** Supplied passage follows **

This morning in Europe, before the market opened in New York, Trump lied about having received two calls from China pleading to negotiate. Everyone with a scintilla of sense knows he just pulled the alleged calls out of his ass. And the spokesman for the Chinese foreign ministered said he didn’t know anything about any phone calls.
Nevertheless, reported the Wall Street Journal, “U.S. stocks climbed Monday after President Trump said China wants to strike a trade deal, signaling a potential de-escalation in trade tensions between the world’s two largest economies.”
It is metaphysically possible that the big money people believed the lie that Trump pulled out of his ass. Much more likely, I think, is that the big money people, hearing Trump’s lie, thought other people would believe it, so they might as well take advantage of some buying opportunities after last week’s market decline.
Likeliest of all, perhaps, is that lots of the big money people acted in anticipation that lots of other big money people would pretend to believe Trump, so they might as well bid up stocks one more day.
Wheels within wheels.

** End of Supplied passage **

Action item: Write the next part of the commentary on how stocks reacted to Trump's claim of calls from China, starting after its final line.

** Material shown follows **

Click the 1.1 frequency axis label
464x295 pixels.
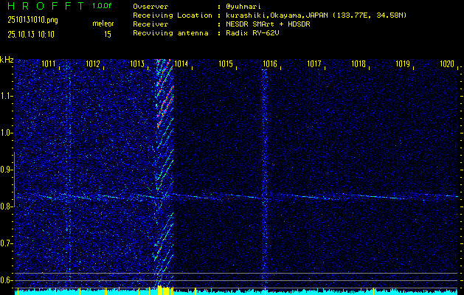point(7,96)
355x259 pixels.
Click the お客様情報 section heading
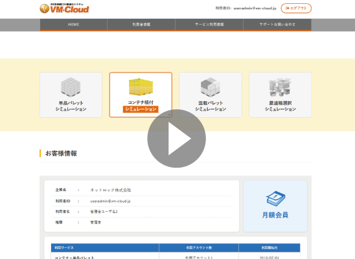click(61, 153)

** End of Material shown **
** Material shown follows **

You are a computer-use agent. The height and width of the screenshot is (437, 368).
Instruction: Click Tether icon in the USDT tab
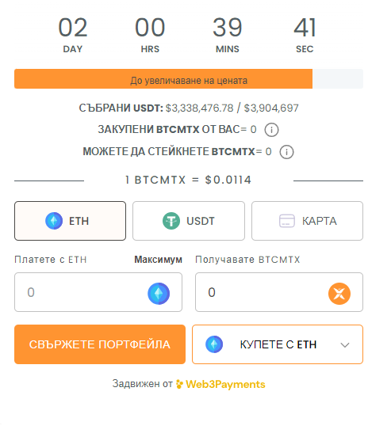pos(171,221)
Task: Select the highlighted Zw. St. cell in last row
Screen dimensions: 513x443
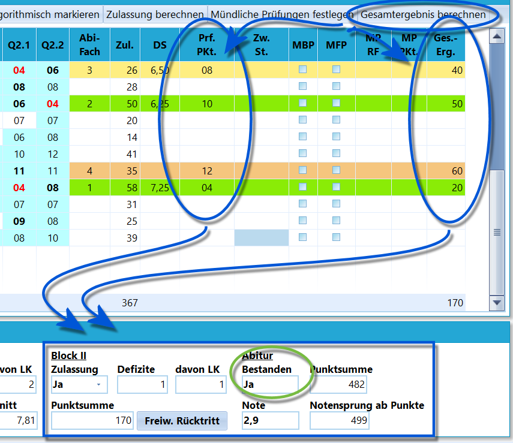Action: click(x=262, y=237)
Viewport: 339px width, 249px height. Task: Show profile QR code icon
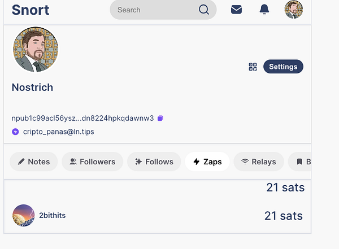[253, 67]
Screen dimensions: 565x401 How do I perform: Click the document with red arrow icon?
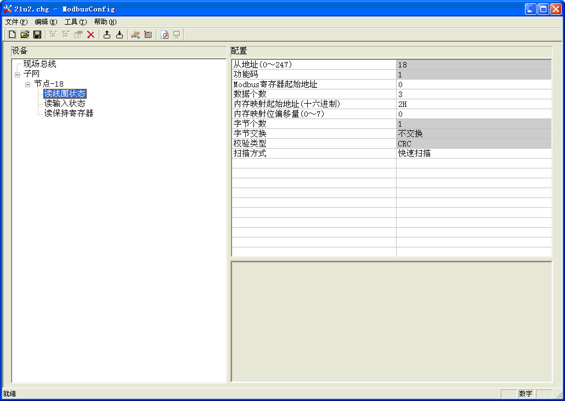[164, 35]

** End of Material shown **

Final answer:
Meanwhile, Aaron Blake, whose title is “senior political reporter” for the Washington Post, sucks his thumb for many, many paragraphs on the topic of what will happen with the China trade war. There is not a whole lot of new material in the piece, but I think it helpfully sums up the evidence bearing on two key questions: Will Trump pursue his delusions about trade wars and tariffs to the bitter end? And, if so, what will be the consequence? Blake concludes,
It’s too soon to call this entire exercise a failure — China is paying a significant price, too, after all, and you never know what could ultimately come out of this — but we’re getting closer to a situation in which difficult decisions will have to be made about how far forward to press. It may not be the nuclear button, but there is such thing as mutually assured economic destruction, and it’s worth asking what happens when this truly gets into brinkmanship territory. (A president threatening to prevent U.S. companies from doing business in China isn’t exactly a sign of easing tensions.)
Not that we should expect Trump to tip his hand like he appeared to Sunday. Both Trump’s pride and his reelection are on the line, and that’s a volatile mixture. This is looking as though it may be the genuine test of his leadership that so many Americans feared.
Well, Let Me Say This about That
At three points, including the last sentence of the piece, Mr. Blake says that critics “fear” that Trump will be Trump and drive the economy into the tank. And perhaps that is true of some “Trump critics.” But it is not true of your humble scrivener.
I am a Trump critic and I “fear” the exact opposite: that Trump might have a rare semi-lucid day and wake up to the realization that he has got to crawl on his knees to the Chinese leadership and take the least bad deal they find it in their hearts to offer him.
As to the alternative, I wouldn’t say I welcome the coming recession. If I needed a heart replacement, I wouldn’t welcome that surgery, either. But sometimes you urgently needs things you don’t particularly welcome. And this country urgently needs a really bad recession to bring some folks to their senses.